Business logic should be written into entity objects, because they consistently enforce information for all viewing of any data, accessed via any type of client interface. Business logic can include the following items:
• Business Rules and Policy: When adding or modifying data, you should ensure that the data complies with your organizations’ procedures before adding it to the database. For example, you could increase the salary when an employee is promoted, give an employee 3 weeks of vacation after they have been at a company 3 years or change the status of an order to shipped after all items in an order have been mailed to a customer.
• Validation Logic: When adding new data, you should ensure that the data is valid before storing it in the database. For example, you could ensure that a job code is an existing valid job code.
• Deletion Logic: You should make sure that data is deleted only when appro-priate and that any dependencies are handled. For example, you could prevent an on-leave employee from being wrongly removed.
• Calculations: You should efficiently perform data calculations in the business logic tier. For example, you could calculate an employee’s monthly pay based on a given hourly rate.
• Default Value Logic: When creating new data, you should add appropriate default values.

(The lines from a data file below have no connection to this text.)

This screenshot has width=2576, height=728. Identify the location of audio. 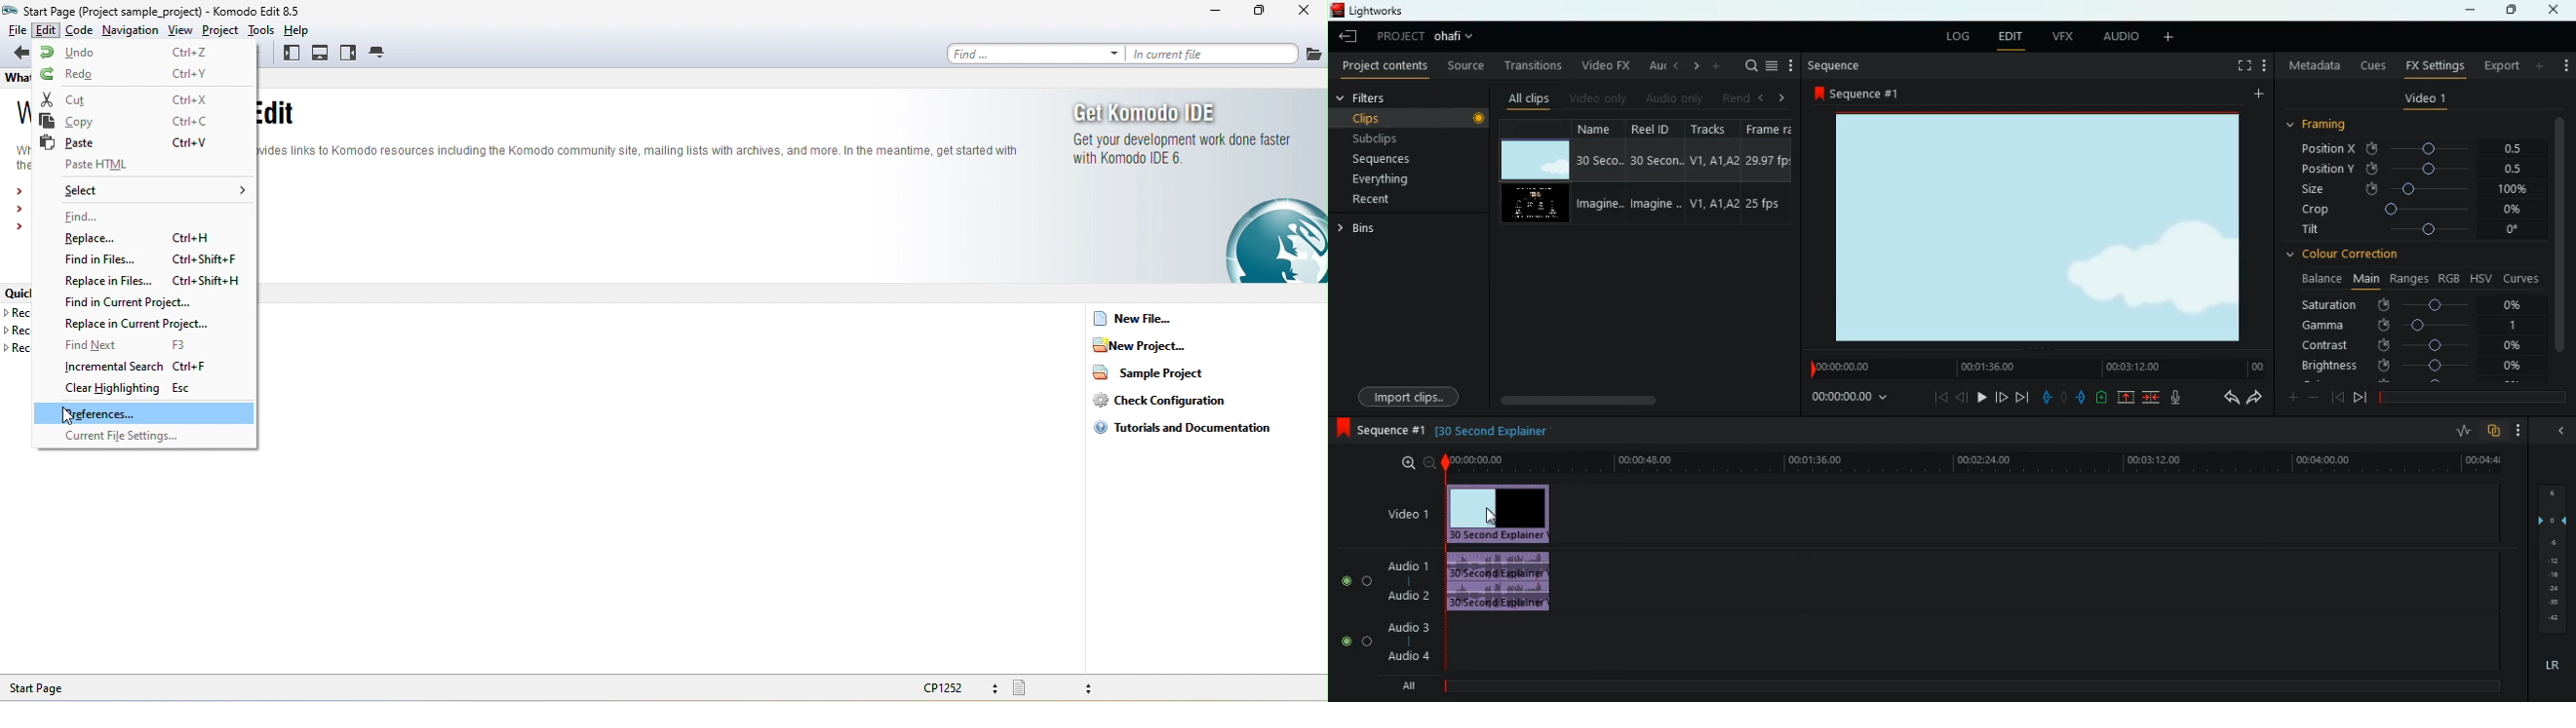
(2118, 37).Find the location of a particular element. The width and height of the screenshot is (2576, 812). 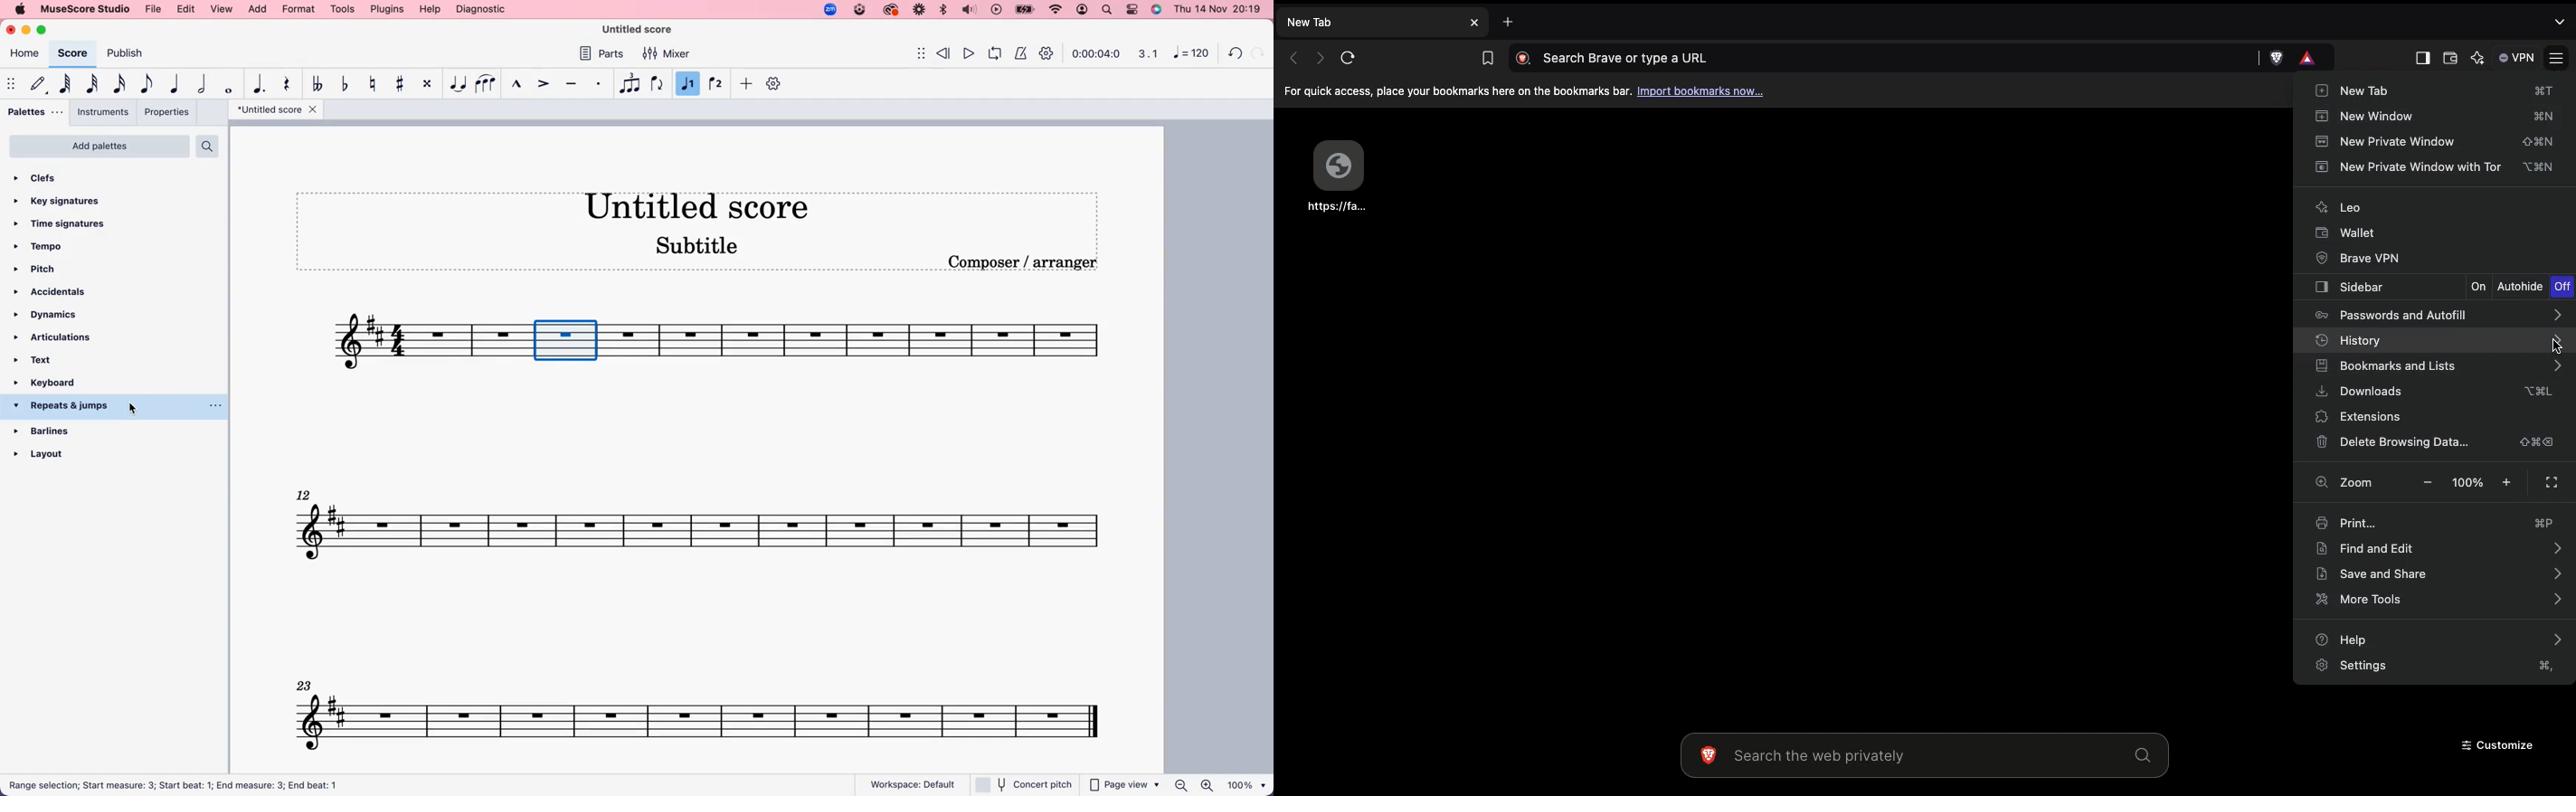

tempo is located at coordinates (47, 247). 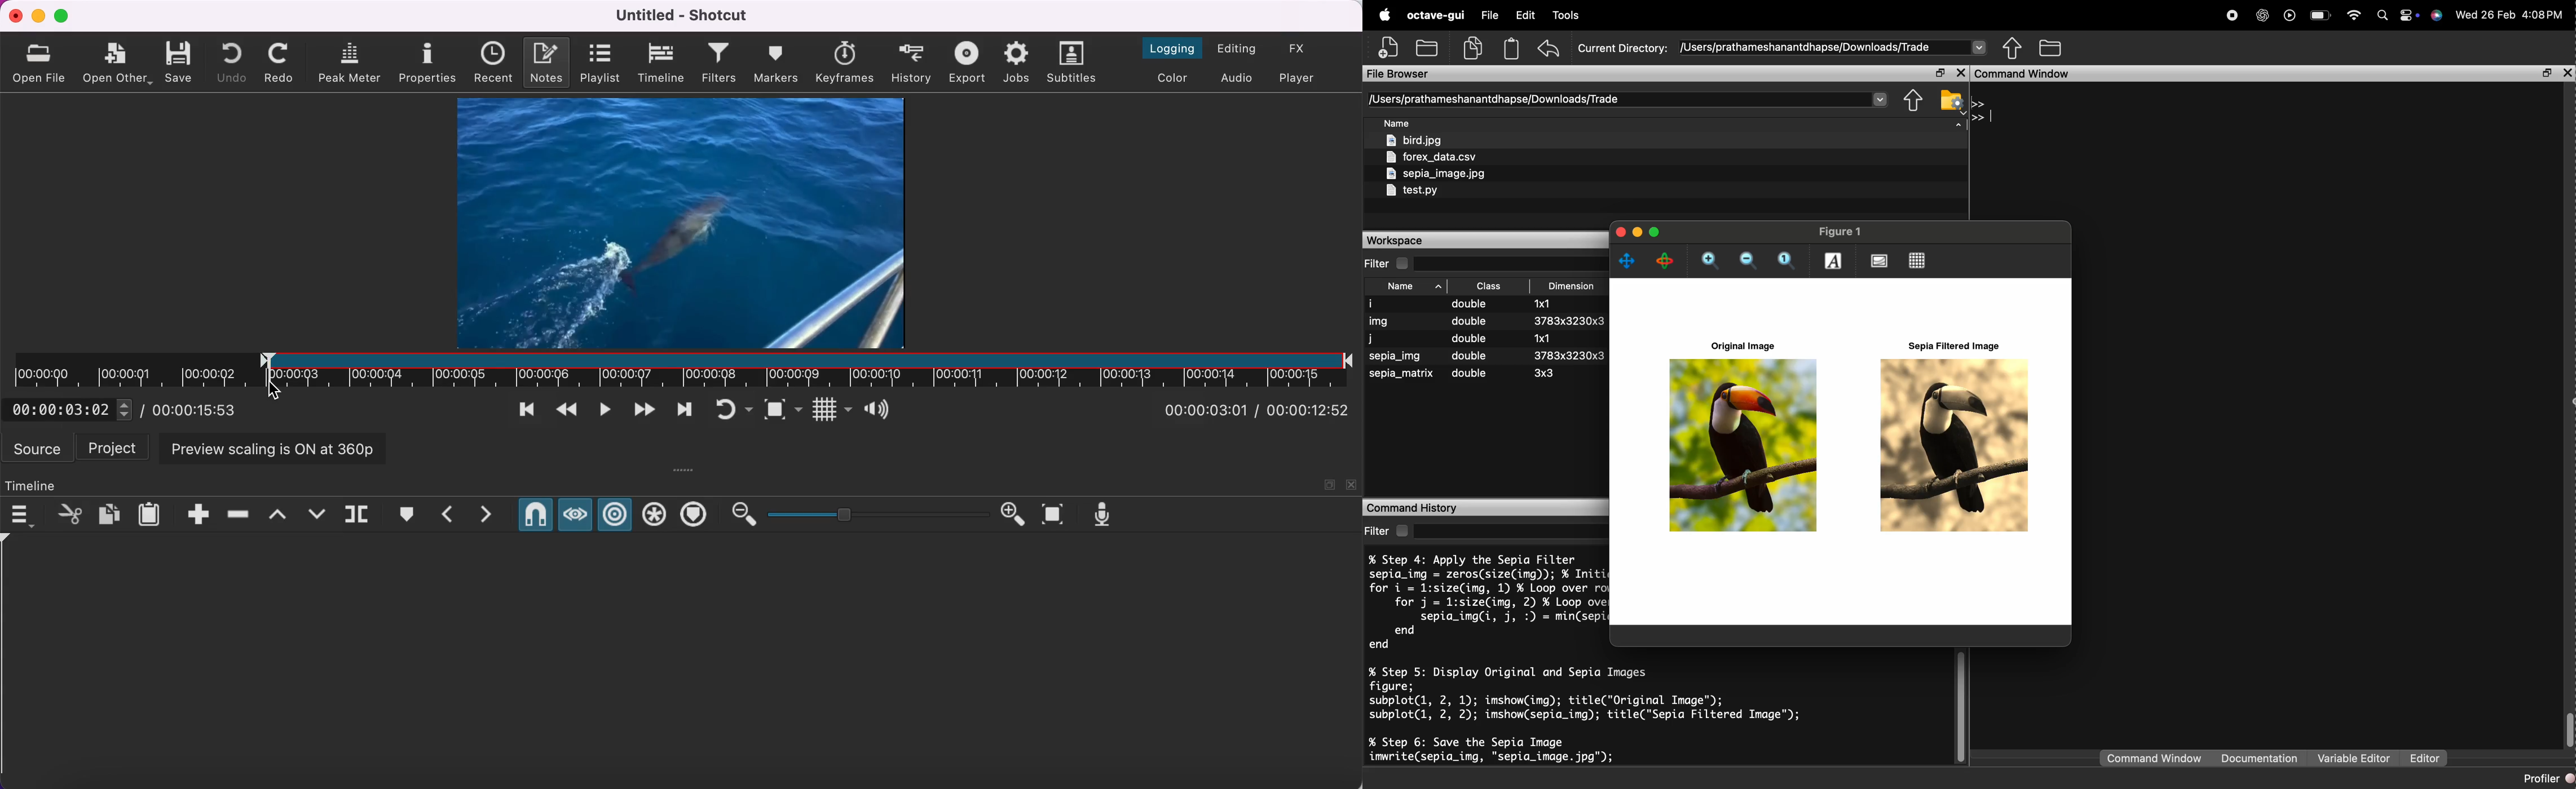 What do you see at coordinates (1398, 122) in the screenshot?
I see `Name` at bounding box center [1398, 122].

For example, you could provide a default benefit plan based on an employee’s job code.
• Security: You should make sure that data is read and modified only by users with the appropriate authority. For example, you could ensure that only the direct manager of a given employee can change said employee’s salary.
Boundary Objectsrepresent the interactions between the user and the system.
These often represent input/output systems which the user utilizes (Schach2008).
For example, if a user needs to extract information from the system, boundary
objects will be used to define the ways in which the user communicates with the system in order to make his or her request, and the ways in which the system responds directly back to the user.
Control Objects are used to model the internal workings of the software system itself. That is, they represent the complex algorithms and computations used to process information and perform actions (Schach2008). Control objects are the means by which use cases are fully realized from start to finish. They handle all of the activity that the system is responsible for carrying out.